- Working data -
■ ■ ■
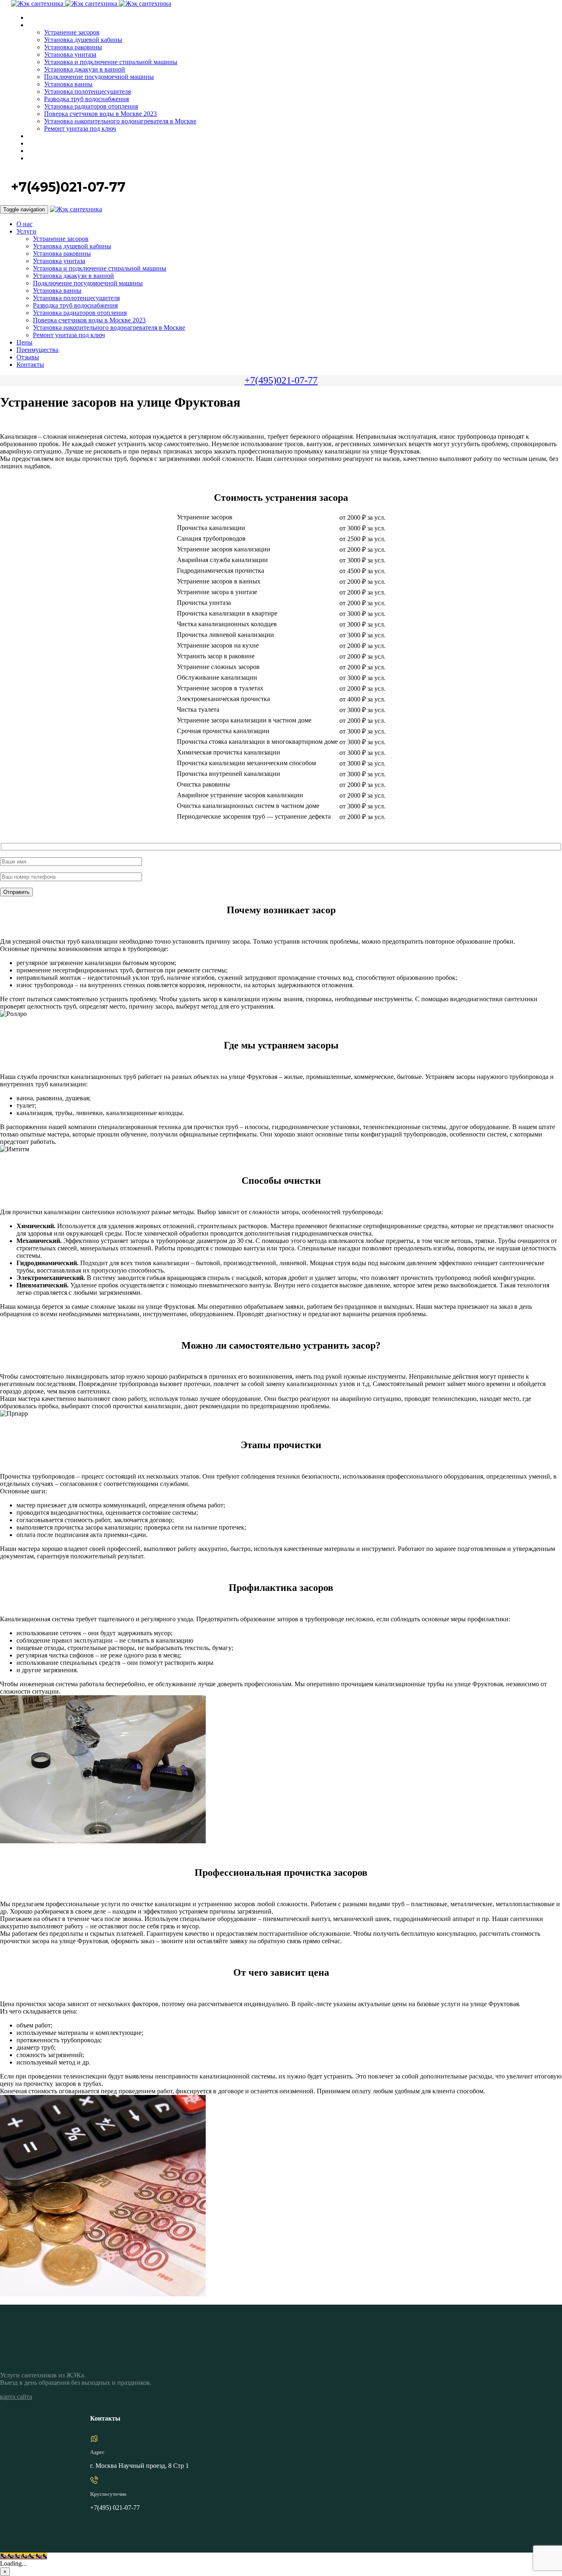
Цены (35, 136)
■ ■ ■
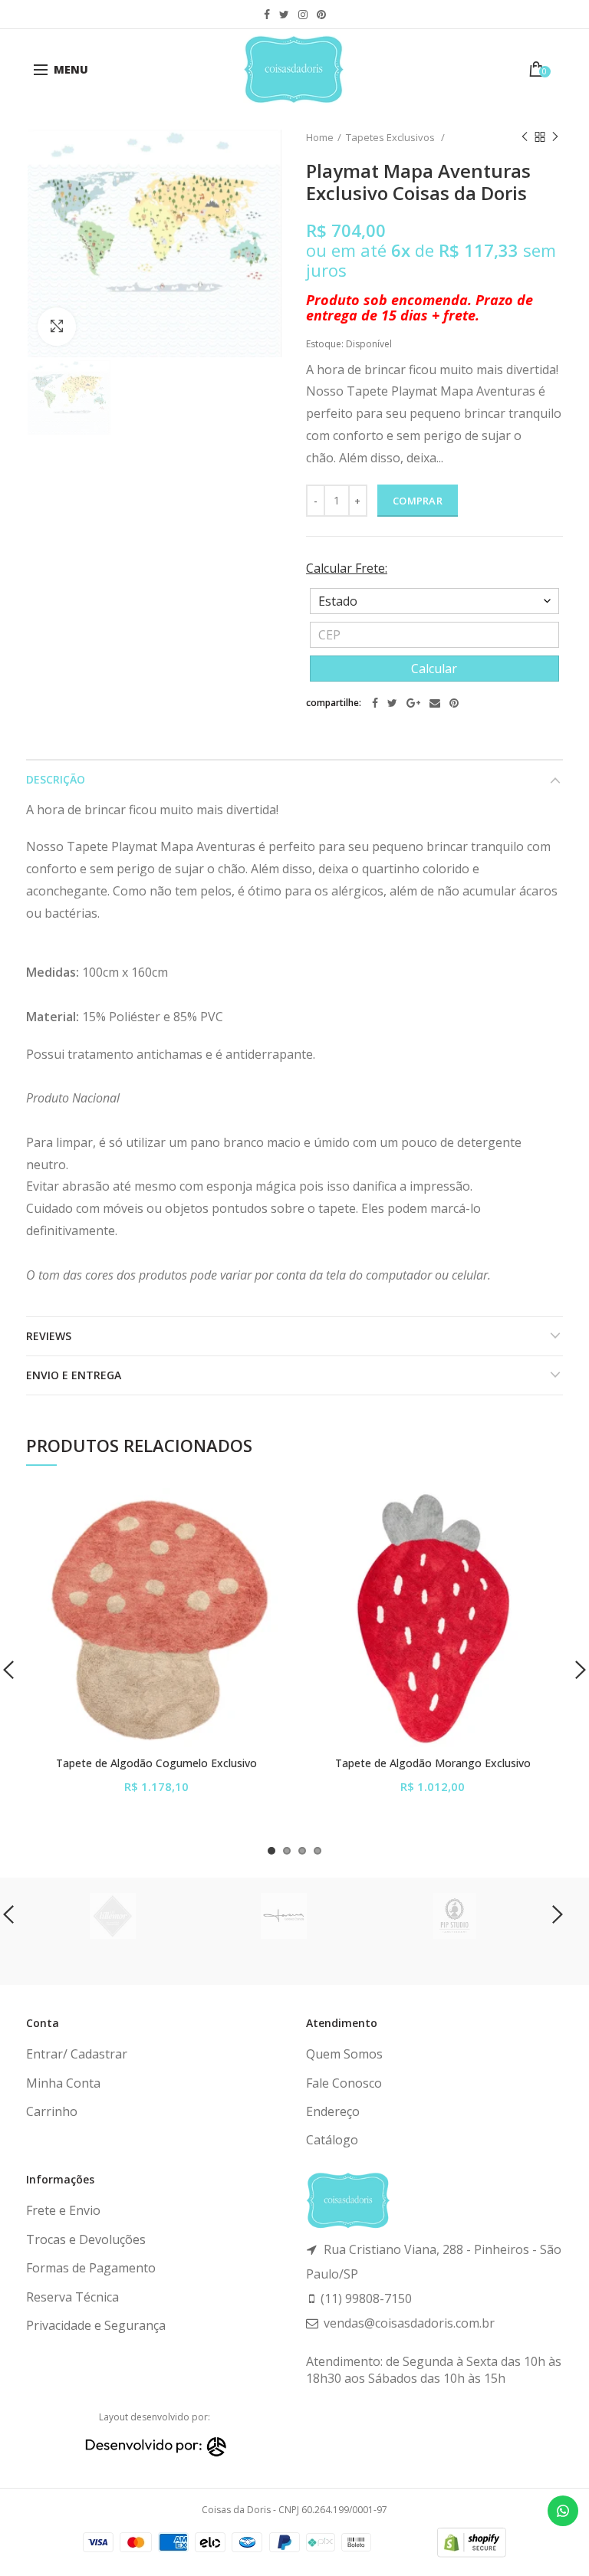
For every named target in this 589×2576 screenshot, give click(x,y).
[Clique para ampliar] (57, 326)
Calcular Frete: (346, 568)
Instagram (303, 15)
■ ■ ■
- Requirement -
Starting at the line that has "For every named" and ending at the line that has "Instagram (303, 15)", please write out the lines above exactly, leaving out all others.

- Answer to this task -
For every named target in this 589×2576 screenshot, give click(x,y).
[Clique para ampliar] (57, 326)
Calcular Frete: (346, 568)
Instagram (303, 15)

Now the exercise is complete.